Джо не раз слышал в подобных обстоятельствах заумные рассуждения, до которых нет дела зрителям. Но если из этого спонтанного потока идей и чувств рождалось нечто такое, что можно донести до публики, то уже не имело значения, насколько туманно излагал свои мысли режиссер.

— Джо, каким образом мы дадим зрителям понять, почувствовать это, стать частью этого? Мне нужны не пассивные наблюдатели, а участники. Я хочу, чтобы они были с Карром! Были самим Карром! В самые критические мгновения фильма! Я хочу, чтобы картину не смотрели, а проживали!

Джо молча выдохнул дым. Каждый хороший режиссер когда-то произносил подобные слова. Джо понимал: все они так погружены в фильм, что хотят, чтобы весь мир разделил их чувства с такой же силой.

Но это хорошо. Если человек не охвачен неистовой верой в фильм, он не должен снимать его — так считал Джо. Сейчас снималось огромное количество фильмов — даже если они были посредственными и не приносили никому удовлетворения, то все равно расходы окупались благодаря телевидению. Поэтому приятно видеть человека с трепетным отношением к кино.

Джо был великолепным слушателем. Этот дар составлял часть его таланта. Выслушивая режиссеров, порой излагавших свои мысли недостаточно ясно и четко, он проникался их чувствами, помогал им созревать, участвовал в создании новых приемов, ракурсов, методов освещения, способствовал реализации режиссерских намерений.

Джо сказал в одном интервью: «Для режиссеров, особенно молодых, я — психоаналитик. Когда я слушаю их достаточно долго, из этого возникает нечто полезное».

— Я хочу, чтобы аудитория была захвачена, поглощена заключительной сценой, — сказал Джок. — Так же, как захватывает обыкновенного человека окружающий его мир. Мне нужна отчаянная ярость дикого зверя, борющегося за свою свободу. Мне нужны решимость, пот, мускулы, энергия Карра — человека, который должен сломить и обуздать животное. Хочу, чтобы все это раскрылось одновременно! И длилось долго! Я не желаю разбивать сцену на куски. Человек, животное, человек, животное, человек, животное. Дальний план, средний, крупный. Дальний план, средний, крупный. Не желаю прибегать в этой части фильма к традиционным приемам. Хочу передать зрительному залу такие ощущения, от которых публику прошибет пот. Она должна проникнуться сочувствием к животному и почти возненавидеть Карра, но восхититься его мастерством, силой, упорством. А затем… когда зрители окажутся во власти этих чувств, Карр внезапно скажет себе: «Я не могу обойтись так с этим благородным животным». Актер снимает недоуздок, ударяет мустанга и отпускает его на свободу. Зрителей охватит желание вскочить с кресел и расцеловать Престона Карра. Даже если эта картина окажется его последней, они запомнят этот эпизод как лучший за всю карьеру актера.
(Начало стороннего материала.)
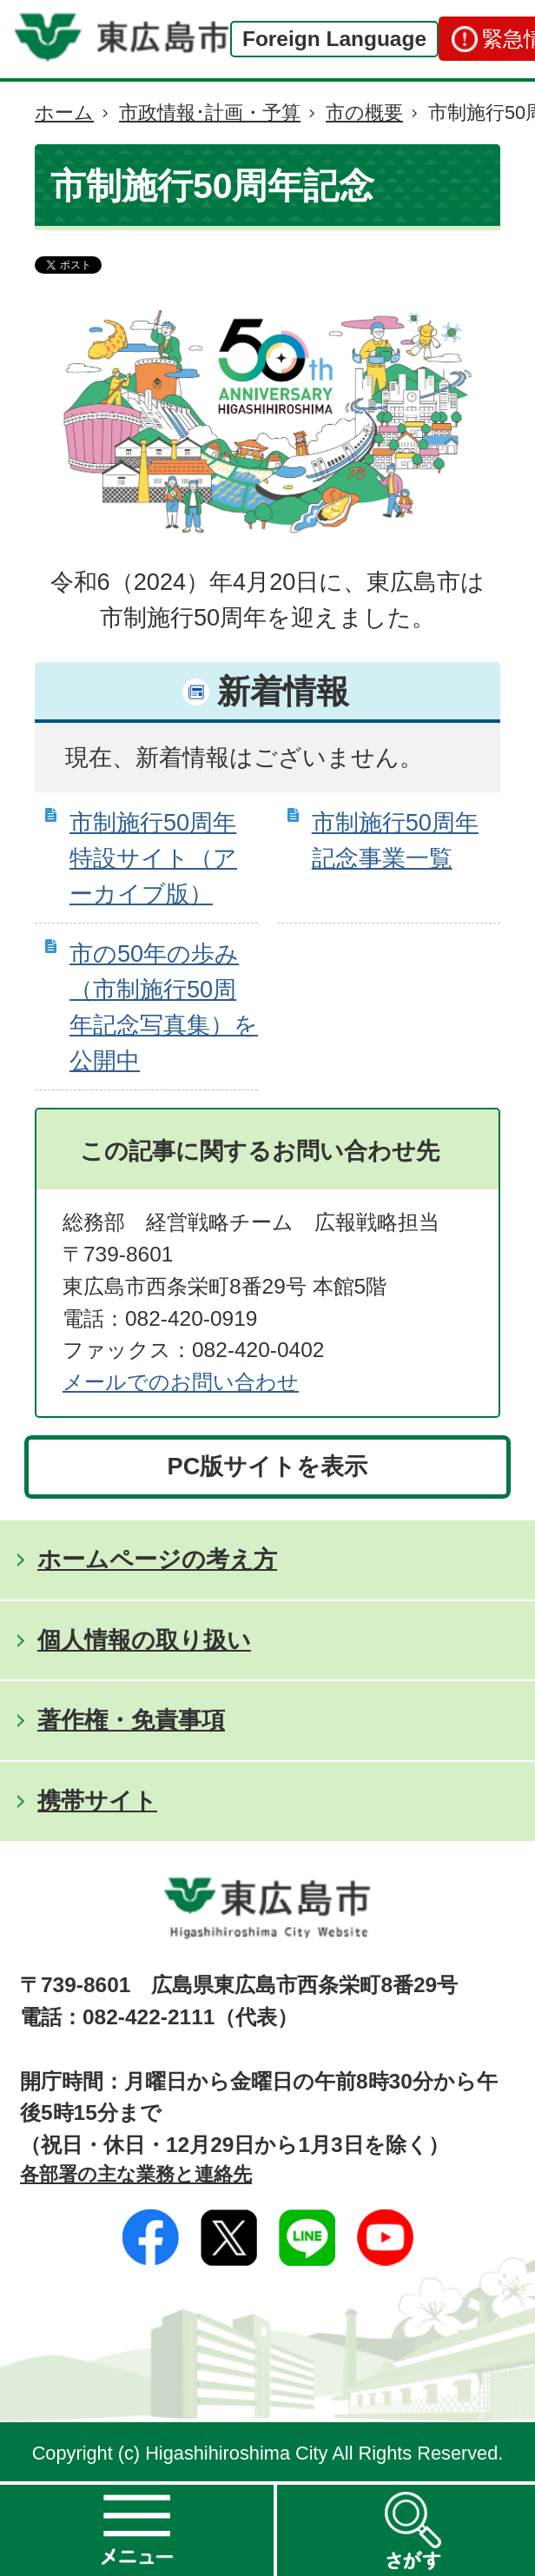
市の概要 (364, 112)
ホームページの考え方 (157, 1559)
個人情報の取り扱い (144, 1639)
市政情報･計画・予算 (210, 112)
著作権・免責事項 (131, 1719)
Джок замолчал. Когда он заговорил снова, его голос был более мягким, тихим, извиняющимся.

— Джо… я не уверен, понравится ли вам задуманный мною эффект… если нет, скажите сразу, и я приглашу на этот эпизод другого человека.

Наряду с извинениями в голосе Джока прозвучал вызов. Именно это и хотел режиссер.

— То, что пришло мне в голову, — новый, дерзкий, рискованный шаг. Может быть, молодой оператор с меньшим опытом сделает его, не преодолевая внутренние барьеры. Я хочу показать важный для меня эпизод на нескольких экранах одновременно.

— На нескольких экранах? Вам придется переоборудовать все кинотеатры ради одного эпизода в одном фильме.

— Нет. Мы сделаем все в лаборатории. С помощью оптики. Разделим обычный экран на шесть частей. Дадим несколько картинок на одном экране.

— Это интересно, — согласился Джо. — Конечно, тут все упрется в стоимость…

— Я отправлюсь на студию. Или, если понадобится, в Нью-Йорк, — почти зло сказал Джок. — Если я получу разрешение, вы сможете сделать это, Джо? Если вы скажете «нет», в этом не будет ничего зазорного. Речь идет о новой технике. Отличной от всего того, что вы делали прежде…

Джок уставился на бескрайний темный горизонт. Он напряженно ждал ответа Джо.

— Я способен на все, что можно сделать с помощью камеры, — тихо сказал Джо. — Если вы чувствуете, что это необходимо… и получите деньги, я согласен и хотел бы попробовать нечто подобное.

Глаза Джока ожили, почти заплясали. Чтобы получить дополнительные средства, он должен был иметь право сказать боссам: «Послушайте, Джо Голденберг хочет попробовать нечто подобное! Значит, идея отнюдь не сумасшедшая».

— Разумеется… — Джо начал осознавать, на что он обрекал себя.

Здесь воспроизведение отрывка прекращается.